Empresas estão a perder a paciência com o teletrabalho e já estão a ameaçar trabalhadores para regressarem aos escritórios

A pandemia da Covid-19 veio acelerar a digitalização em vários setores, especialmente nas empresas, e permitiu que muitos trabalhos passassem a ser feitos remotamente, instituindo a possibilidade de teletrabalho em várias funções que, até então, nunca tinham laborado neste modelo. No entanto, volvidos dois anos do levantamento de medidas, as empresas já não sabem o que fazer para que os trabalhadores voltem a adotar as ‘velhas rotinas’ e regressem ao escritório regularmente.

Primeiro houve muitas que aliciaram os funcionários com benefícios ‘extra’, como comida ou fruta no escritório, serviços de lavandaria, ioga, ginásios ou outras regalias, mas agora há quem já esteja a recorrer a ameaças, para forçar os trabalhadores a abdicar da flexibilidade a que se habituaram.

Mesmo grandes empresas do setor da tecnologia, outrora ‘campeãs’ do trabalho remoto, estão agora a tentar mudar o paradigma – verificando grande resistência.

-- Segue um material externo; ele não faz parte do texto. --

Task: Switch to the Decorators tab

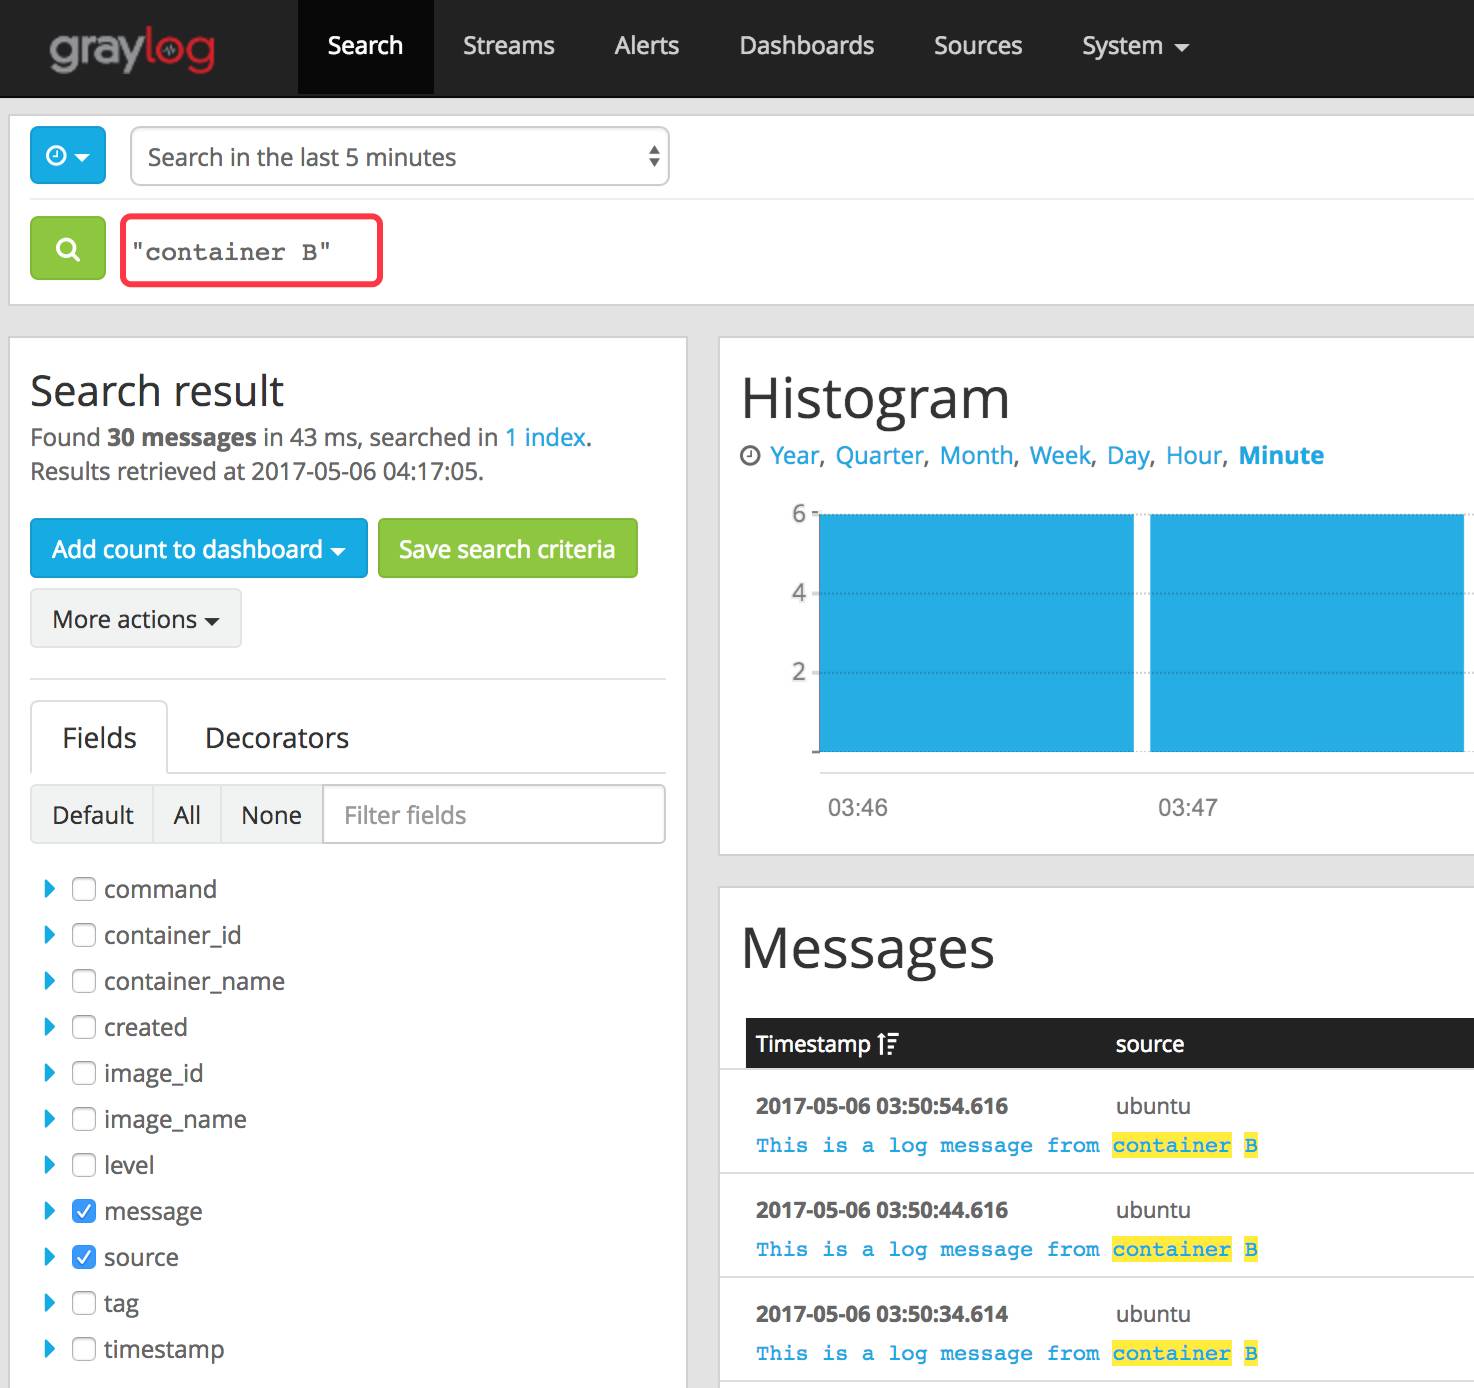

A Zoom, recentemente pediu aos funcionários que vivem a 80 quilómetros de um escritório da empresa que voltem pelo menos duas vezes por semana ao espaço enquanto a Meta, dona do Facebook, recentemente atualizou a política de regresso ao escritório, e comunicou aos funcionários que arriscam despedimento de não começarem a aparecer nas instalações da empresa pelo menos três dias por semana, já a partir de hoje.

O Washington Post relata também o caso da Amazon, em que os funcionários que ainda estavam em teletrabalho (por opção) têm de escolher entre mudar para o escritório, ou abandonar o emprego, perante um aumento do custo de vida. Andy Jassy, presidente-executivo da Amazon terá dito recentemente numa reunião que, se um funcionário não puder comprometer-se em ir ao escritório pelo menos três dias por semana “então provavelmente não vai funcionar na Amazon”.

Alguns executivos argumentam que este novo modelo que popularizou o teletrabalho está agora a originar uma diminuição na produtividade e uma redução de oportunidades de colaboração espontânea, orientação e construção de relações interpessoais e profissionais.

“O pendulo mudou e os funcionários passaram a ter todo o poder. Durante a pandemia, tínhamos vendedores a atender chamadas no topo das montanhas, durante caminhadas. Mas isso agora já não está a funcionar”, aponta Matt Cohen fundador e sócio-gerente da Ripple Ventures, um fundo de risco em Toronto, no Canadá.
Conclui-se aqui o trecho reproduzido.